Interest expense for the 2007 fourth quarter increased to $196 million, up 109 percent from $94 million in the fourth quarter of 2006. For the full year 2007, interest expense increased 112 percent to $582 million, up from $274 million in 2006. The increases in both periods were primarily due to higher debt levels and interest rates. Debt was $12.8 billion at the end of 2007 and $5.0 billion at the end of 2006. The increase was largely due to financing the going-private transaction in 2007.
Capital expenditures were $61 million for the fourth quarter and $146 million for the full year 2007.
DISCONTINUED OPERATIONS
On Feb. 12, 2007, the Company announced an agreement to sell the New York edition of Hoy, the Company’s Spanish-language daily newspaper (“Hoy, New York”), to ImpreMedia, LLC. The Company completed the sale of Hoy, New York on May 15, 2007 and recorded a pretax gain on the sale of $2.5 million ($.1 million after taxes) in the second quarter of 2007. On March 6, 2007, the Company announced an agreement to sell its Southern Connecticut Newspapers
— The Advocate (Stamford) and Greenwich Time (collectively “SCNI”) to Gannett Co., Inc. On May 25, 2007, the Company announced the termination of this agreement following an arbitrator’s ruling that the Company could not sell SCNI unless Gannett Co., Inc. assumed an existing collective bargaining contract as a condition of the sale, which Gannett Co., Inc. declined to do. The Company simultaneously announced that it would immediately begin the process of soliciting offers for SCNI with the intention of completing a sale as soon as possible. On Oct. 25, 2007, the Company announced an agreement to sell SCNI to Hearst Corporation for $62.4 million. The sale of SCNI closed on Nov. 1, 2007, and excluded the SCNI real estate in Stamford and Greenwich, Connecticut, which the Company plans to sell separately. In the first quarter of 2007, the Company recorded a pretax loss of $19 million ($33 million after taxes) to write down the net assets of SCNI to estimated fair value, less costs to sell. In the third quarter of 2007, the Company recorded a favorable $3 million after-tax adjustment to the loss on the sale of SCNI. During the third quarter of 2007, the Company began actively pursuing the sale of the stock of one of its subsidiaries, EZ Buy & EZ Sell Recycler Corporation (“Recycler”), to Target Media Partners. Recycler publishes a collection of free classified newspapers in Southern California. The sale of Recycler closed on Oct. 17, 2007. The Company recorded a pretax loss on the sale of the stock of Recycler of $1 million in the third quarter of 2007. Due to the Company’s high tax basis in the Recycler stock, the sale generated a significantly higher capital loss for income tax purposes. As a result, the Company recorded a $65 million income tax benefit in the third quarter of 2007, resulting in an after-tax gain of $64 million. The results of operations of Recycler, the New York edition of Hoy and SCNI are reported as discontinued operations.

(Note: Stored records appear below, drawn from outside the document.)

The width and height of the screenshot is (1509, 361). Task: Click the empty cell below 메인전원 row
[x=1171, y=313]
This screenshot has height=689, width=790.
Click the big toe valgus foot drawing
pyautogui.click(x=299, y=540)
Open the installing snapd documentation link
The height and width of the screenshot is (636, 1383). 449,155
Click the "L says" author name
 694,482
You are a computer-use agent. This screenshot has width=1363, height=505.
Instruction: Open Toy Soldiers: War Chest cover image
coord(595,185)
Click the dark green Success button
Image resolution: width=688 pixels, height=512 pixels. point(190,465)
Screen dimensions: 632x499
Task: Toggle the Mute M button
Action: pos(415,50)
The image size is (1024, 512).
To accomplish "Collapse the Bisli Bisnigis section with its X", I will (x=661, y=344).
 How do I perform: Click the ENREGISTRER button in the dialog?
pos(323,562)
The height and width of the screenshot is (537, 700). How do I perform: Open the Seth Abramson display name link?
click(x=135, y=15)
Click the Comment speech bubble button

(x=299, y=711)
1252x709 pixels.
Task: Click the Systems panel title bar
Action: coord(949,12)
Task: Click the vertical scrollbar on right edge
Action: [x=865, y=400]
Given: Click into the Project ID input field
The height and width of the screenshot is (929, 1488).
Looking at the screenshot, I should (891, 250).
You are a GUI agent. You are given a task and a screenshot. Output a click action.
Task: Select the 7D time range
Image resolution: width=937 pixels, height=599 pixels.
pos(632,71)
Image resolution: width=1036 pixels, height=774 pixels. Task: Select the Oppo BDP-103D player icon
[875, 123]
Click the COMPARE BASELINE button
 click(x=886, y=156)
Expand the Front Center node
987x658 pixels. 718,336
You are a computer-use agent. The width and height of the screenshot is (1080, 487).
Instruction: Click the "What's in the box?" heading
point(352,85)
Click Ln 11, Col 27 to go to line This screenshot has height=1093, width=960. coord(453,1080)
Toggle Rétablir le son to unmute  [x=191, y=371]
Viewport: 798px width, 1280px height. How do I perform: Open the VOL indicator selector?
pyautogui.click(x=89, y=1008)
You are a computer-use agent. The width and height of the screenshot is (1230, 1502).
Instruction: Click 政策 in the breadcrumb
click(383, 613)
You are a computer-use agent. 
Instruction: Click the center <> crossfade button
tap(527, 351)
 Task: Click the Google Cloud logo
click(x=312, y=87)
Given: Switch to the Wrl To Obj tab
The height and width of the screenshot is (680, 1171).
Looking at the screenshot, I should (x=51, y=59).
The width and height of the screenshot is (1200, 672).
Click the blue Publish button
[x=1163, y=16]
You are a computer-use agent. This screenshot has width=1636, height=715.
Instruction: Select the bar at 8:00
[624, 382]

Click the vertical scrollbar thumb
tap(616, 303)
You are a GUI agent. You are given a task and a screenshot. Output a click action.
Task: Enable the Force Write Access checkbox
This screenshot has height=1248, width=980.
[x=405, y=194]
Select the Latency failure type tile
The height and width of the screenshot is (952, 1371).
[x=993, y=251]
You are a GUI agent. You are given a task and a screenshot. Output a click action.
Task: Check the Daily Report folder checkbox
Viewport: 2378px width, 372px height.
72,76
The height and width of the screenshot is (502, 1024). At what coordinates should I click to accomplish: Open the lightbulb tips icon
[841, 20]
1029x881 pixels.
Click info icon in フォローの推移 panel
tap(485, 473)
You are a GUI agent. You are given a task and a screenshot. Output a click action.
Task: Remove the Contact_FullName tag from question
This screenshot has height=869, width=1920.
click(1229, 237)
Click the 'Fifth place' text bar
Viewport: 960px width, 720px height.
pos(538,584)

In June 2006, the Company announced the sales of its Atlanta and Albany television stations. The sale of the Atlanta station closed in August 2006. In September 2006, the Company announced an agreement to sell its Boston television station. The sales of the Albany and Boston stations closed in December 2006. The results of operations for these stations in 2006 are reported as discontinued operations.